Source records
↓

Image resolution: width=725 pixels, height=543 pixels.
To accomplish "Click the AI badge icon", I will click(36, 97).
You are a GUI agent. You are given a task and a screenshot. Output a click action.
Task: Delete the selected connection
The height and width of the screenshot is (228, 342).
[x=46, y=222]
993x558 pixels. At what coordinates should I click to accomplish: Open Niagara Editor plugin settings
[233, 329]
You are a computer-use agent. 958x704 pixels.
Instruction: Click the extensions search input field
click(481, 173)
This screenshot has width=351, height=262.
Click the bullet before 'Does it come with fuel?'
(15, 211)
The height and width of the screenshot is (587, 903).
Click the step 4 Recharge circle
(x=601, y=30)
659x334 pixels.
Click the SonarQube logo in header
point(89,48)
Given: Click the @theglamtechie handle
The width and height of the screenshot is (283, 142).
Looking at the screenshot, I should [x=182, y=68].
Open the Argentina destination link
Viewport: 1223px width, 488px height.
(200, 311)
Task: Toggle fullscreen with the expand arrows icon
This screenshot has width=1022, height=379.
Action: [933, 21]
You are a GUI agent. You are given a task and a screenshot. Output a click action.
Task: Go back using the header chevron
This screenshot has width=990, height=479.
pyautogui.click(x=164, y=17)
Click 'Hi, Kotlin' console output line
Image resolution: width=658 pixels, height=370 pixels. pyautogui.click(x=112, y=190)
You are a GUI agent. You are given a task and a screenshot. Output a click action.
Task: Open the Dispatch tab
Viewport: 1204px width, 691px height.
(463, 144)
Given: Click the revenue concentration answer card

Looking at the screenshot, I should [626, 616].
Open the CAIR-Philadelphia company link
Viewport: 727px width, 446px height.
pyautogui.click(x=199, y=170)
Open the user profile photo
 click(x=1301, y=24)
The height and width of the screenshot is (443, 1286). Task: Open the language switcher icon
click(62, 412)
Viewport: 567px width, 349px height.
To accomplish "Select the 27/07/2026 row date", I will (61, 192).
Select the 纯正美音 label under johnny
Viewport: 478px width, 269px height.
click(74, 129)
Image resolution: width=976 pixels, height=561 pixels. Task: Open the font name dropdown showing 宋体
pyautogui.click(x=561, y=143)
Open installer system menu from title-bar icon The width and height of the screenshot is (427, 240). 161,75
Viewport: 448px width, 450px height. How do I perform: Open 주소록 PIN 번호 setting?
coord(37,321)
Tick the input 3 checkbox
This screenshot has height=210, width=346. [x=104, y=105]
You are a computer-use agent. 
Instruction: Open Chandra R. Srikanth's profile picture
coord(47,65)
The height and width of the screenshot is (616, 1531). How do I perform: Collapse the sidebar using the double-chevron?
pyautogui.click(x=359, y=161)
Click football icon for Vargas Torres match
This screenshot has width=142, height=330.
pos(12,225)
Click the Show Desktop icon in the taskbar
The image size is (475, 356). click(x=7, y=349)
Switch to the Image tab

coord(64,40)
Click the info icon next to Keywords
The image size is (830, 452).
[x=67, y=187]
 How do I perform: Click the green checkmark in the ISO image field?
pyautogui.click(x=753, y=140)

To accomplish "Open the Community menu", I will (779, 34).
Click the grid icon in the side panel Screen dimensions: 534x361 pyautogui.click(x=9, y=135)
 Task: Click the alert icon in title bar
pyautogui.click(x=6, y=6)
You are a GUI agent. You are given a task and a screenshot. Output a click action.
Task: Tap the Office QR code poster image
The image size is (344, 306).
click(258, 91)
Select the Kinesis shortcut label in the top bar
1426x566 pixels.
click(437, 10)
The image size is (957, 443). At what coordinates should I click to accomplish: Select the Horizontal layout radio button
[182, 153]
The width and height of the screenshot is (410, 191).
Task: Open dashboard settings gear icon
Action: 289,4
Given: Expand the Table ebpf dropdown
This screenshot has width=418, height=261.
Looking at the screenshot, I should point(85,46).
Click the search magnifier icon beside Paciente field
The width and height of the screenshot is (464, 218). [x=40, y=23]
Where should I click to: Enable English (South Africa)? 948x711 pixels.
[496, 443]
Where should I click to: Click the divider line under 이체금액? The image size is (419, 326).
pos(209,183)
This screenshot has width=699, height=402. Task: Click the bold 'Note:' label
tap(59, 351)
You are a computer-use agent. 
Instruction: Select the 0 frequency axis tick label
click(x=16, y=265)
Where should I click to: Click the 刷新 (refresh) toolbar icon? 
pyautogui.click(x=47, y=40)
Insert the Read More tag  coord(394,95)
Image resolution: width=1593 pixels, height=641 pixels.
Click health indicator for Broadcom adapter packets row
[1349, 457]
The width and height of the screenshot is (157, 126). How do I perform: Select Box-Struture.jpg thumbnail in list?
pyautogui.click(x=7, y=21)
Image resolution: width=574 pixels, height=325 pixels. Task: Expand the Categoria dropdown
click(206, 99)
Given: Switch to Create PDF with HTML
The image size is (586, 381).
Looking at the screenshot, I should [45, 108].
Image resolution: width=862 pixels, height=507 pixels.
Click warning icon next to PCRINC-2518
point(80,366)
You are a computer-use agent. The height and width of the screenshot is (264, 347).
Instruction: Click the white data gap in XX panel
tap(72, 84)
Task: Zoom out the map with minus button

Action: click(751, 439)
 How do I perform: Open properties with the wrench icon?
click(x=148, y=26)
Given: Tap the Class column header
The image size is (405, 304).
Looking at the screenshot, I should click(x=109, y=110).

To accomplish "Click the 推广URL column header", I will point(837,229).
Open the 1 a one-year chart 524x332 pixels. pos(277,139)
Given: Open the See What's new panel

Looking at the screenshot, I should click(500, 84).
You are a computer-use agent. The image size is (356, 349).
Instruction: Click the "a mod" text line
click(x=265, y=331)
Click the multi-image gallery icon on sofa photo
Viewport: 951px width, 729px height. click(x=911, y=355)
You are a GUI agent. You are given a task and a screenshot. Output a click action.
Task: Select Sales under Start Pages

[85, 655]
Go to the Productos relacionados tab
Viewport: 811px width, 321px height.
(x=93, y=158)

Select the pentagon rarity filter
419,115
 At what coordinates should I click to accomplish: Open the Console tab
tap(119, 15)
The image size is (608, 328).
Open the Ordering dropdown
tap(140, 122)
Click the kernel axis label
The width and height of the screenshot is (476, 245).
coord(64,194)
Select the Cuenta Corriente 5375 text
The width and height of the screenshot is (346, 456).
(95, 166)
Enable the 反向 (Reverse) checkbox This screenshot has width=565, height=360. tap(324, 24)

↑

**WHAT IS REQUIRED**: Set every record down again exactly as written.

**WRITTEN RESPONSE**:
Image resolution: width=725 pixels, height=543 pixels.
To accomplish "Click the AI badge icon", I will click(36, 97).
You are a GUI agent. You are given a task and a screenshot. Output a click action.
Task: Delete the selected connection
The height and width of the screenshot is (228, 342).
[x=46, y=222]
993x558 pixels. At what coordinates should I click to accomplish: Open Niagara Editor plugin settings
[233, 329]
You are a computer-use agent. 958x704 pixels.
Instruction: Click the extensions search input field
click(481, 173)
This screenshot has width=351, height=262.
Click the bullet before 'Does it come with fuel?'
(15, 211)
The height and width of the screenshot is (587, 903).
Click the step 4 Recharge circle
(x=601, y=30)
659x334 pixels.
Click the SonarQube logo in header
point(89,48)
Given: Click the @theglamtechie handle
The width and height of the screenshot is (283, 142).
Looking at the screenshot, I should [x=182, y=68].
Open the Argentina destination link
Viewport: 1223px width, 488px height.
(200, 311)
Task: Toggle fullscreen with the expand arrows icon
This screenshot has width=1022, height=379.
Action: [933, 21]
You are a GUI agent. You are given a task and a screenshot. Output a click action.
Task: Go back using the header chevron
This screenshot has width=990, height=479.
pyautogui.click(x=164, y=17)
Click 'Hi, Kotlin' console output line
Image resolution: width=658 pixels, height=370 pixels. pyautogui.click(x=112, y=190)
You are a GUI agent. You are given a task and a screenshot. Output a click action.
Task: Open the Dispatch tab
Viewport: 1204px width, 691px height.
(463, 144)
Given: Click the revenue concentration answer card

Looking at the screenshot, I should [626, 616].
Open the CAIR-Philadelphia company link
Viewport: 727px width, 446px height.
pyautogui.click(x=199, y=170)
Open the user profile photo
 click(x=1301, y=24)
The height and width of the screenshot is (443, 1286). Task: Open the language switcher icon
click(62, 412)
Viewport: 567px width, 349px height.
To accomplish "Select the 27/07/2026 row date", I will (61, 192).
Select the 纯正美音 label under johnny
Viewport: 478px width, 269px height.
click(74, 129)
Image resolution: width=976 pixels, height=561 pixels. Task: Open the font name dropdown showing 宋体
pyautogui.click(x=561, y=143)
Open installer system menu from title-bar icon The width and height of the screenshot is (427, 240). 161,75
Viewport: 448px width, 450px height. How do I perform: Open 주소록 PIN 번호 setting?
coord(37,321)
Tick the input 3 checkbox
This screenshot has height=210, width=346. [x=104, y=105]
You are a computer-use agent. 
Instruction: Open Chandra R. Srikanth's profile picture
coord(47,65)
The height and width of the screenshot is (616, 1531). How do I perform: Collapse the sidebar using the double-chevron?
pyautogui.click(x=359, y=161)
Click football icon for Vargas Torres match
This screenshot has width=142, height=330.
pos(12,225)
Click the Show Desktop icon in the taskbar
The image size is (475, 356). click(x=7, y=349)
Switch to the Image tab

coord(64,40)
Click the info icon next to Keywords
The image size is (830, 452).
[x=67, y=187]
 How do I perform: Click the green checkmark in the ISO image field?
pyautogui.click(x=753, y=140)

To accomplish "Open the Community menu", I will (779, 34).
Click the grid icon in the side panel Screen dimensions: 534x361 pyautogui.click(x=9, y=135)
 Task: Click the alert icon in title bar
pyautogui.click(x=6, y=6)
You are a GUI agent. You are given a task and a screenshot. Output a click action.
Task: Tap the Office QR code poster image
The image size is (344, 306).
click(258, 91)
Select the Kinesis shortcut label in the top bar
1426x566 pixels.
click(437, 10)
The image size is (957, 443). At what coordinates should I click to accomplish: Select the Horizontal layout radio button
[182, 153]
The width and height of the screenshot is (410, 191).
Task: Open dashboard settings gear icon
Action: 289,4
Given: Expand the Table ebpf dropdown
This screenshot has width=418, height=261.
Looking at the screenshot, I should point(85,46).
Click the search magnifier icon beside Paciente field
The width and height of the screenshot is (464, 218). [x=40, y=23]
Where should I click to: Enable English (South Africa)? 948x711 pixels.
[496, 443]
Where should I click to: Click the divider line under 이체금액? The image size is (419, 326).
pos(209,183)
This screenshot has width=699, height=402. Task: Click the bold 'Note:' label
tap(59, 351)
You are a computer-use agent. 
Instruction: Select the 0 frequency axis tick label
click(x=16, y=265)
Where should I click to: Click the 刷新 (refresh) toolbar icon? 
pyautogui.click(x=47, y=40)
Insert the Read More tag  coord(394,95)
Image resolution: width=1593 pixels, height=641 pixels.
Click health indicator for Broadcom adapter packets row
[1349, 457]
The width and height of the screenshot is (157, 126). How do I perform: Select Box-Struture.jpg thumbnail in list?
pyautogui.click(x=7, y=21)
Image resolution: width=574 pixels, height=325 pixels. Task: Expand the Categoria dropdown
click(206, 99)
Given: Switch to Create PDF with HTML
The image size is (586, 381).
Looking at the screenshot, I should [45, 108].
Image resolution: width=862 pixels, height=507 pixels.
Click warning icon next to PCRINC-2518
point(80,366)
You are a computer-use agent. The height and width of the screenshot is (264, 347).
Instruction: Click the white data gap in XX panel
tap(72, 84)
Task: Zoom out the map with minus button

Action: click(751, 439)
 How do I perform: Open properties with the wrench icon?
click(x=148, y=26)
Given: Tap the Class column header
The image size is (405, 304).
Looking at the screenshot, I should click(x=109, y=110).

To accomplish "Click the 推广URL column header", I will point(837,229).
Open the 1 a one-year chart 524x332 pixels. pos(277,139)
Given: Open the See What's new panel

Looking at the screenshot, I should click(500, 84).
You are a computer-use agent. The image size is (356, 349).
Instruction: Click the "a mod" text line
click(x=265, y=331)
Click the multi-image gallery icon on sofa photo
Viewport: 951px width, 729px height. click(x=911, y=355)
You are a GUI agent. You are given a task and a screenshot. Output a click action.
Task: Select Sales under Start Pages

[85, 655]
Go to the Productos relacionados tab
Viewport: 811px width, 321px height.
(x=93, y=158)

Select the pentagon rarity filter
419,115
 At what coordinates should I click to accomplish: Open the Console tab
tap(119, 15)
The image size is (608, 328).
Open the Ordering dropdown
tap(140, 122)
Click the kernel axis label
The width and height of the screenshot is (476, 245).
coord(64,194)
Select the Cuenta Corriente 5375 text
The width and height of the screenshot is (346, 456).
(95, 166)
Enable the 反向 (Reverse) checkbox This screenshot has width=565, height=360. tap(324, 24)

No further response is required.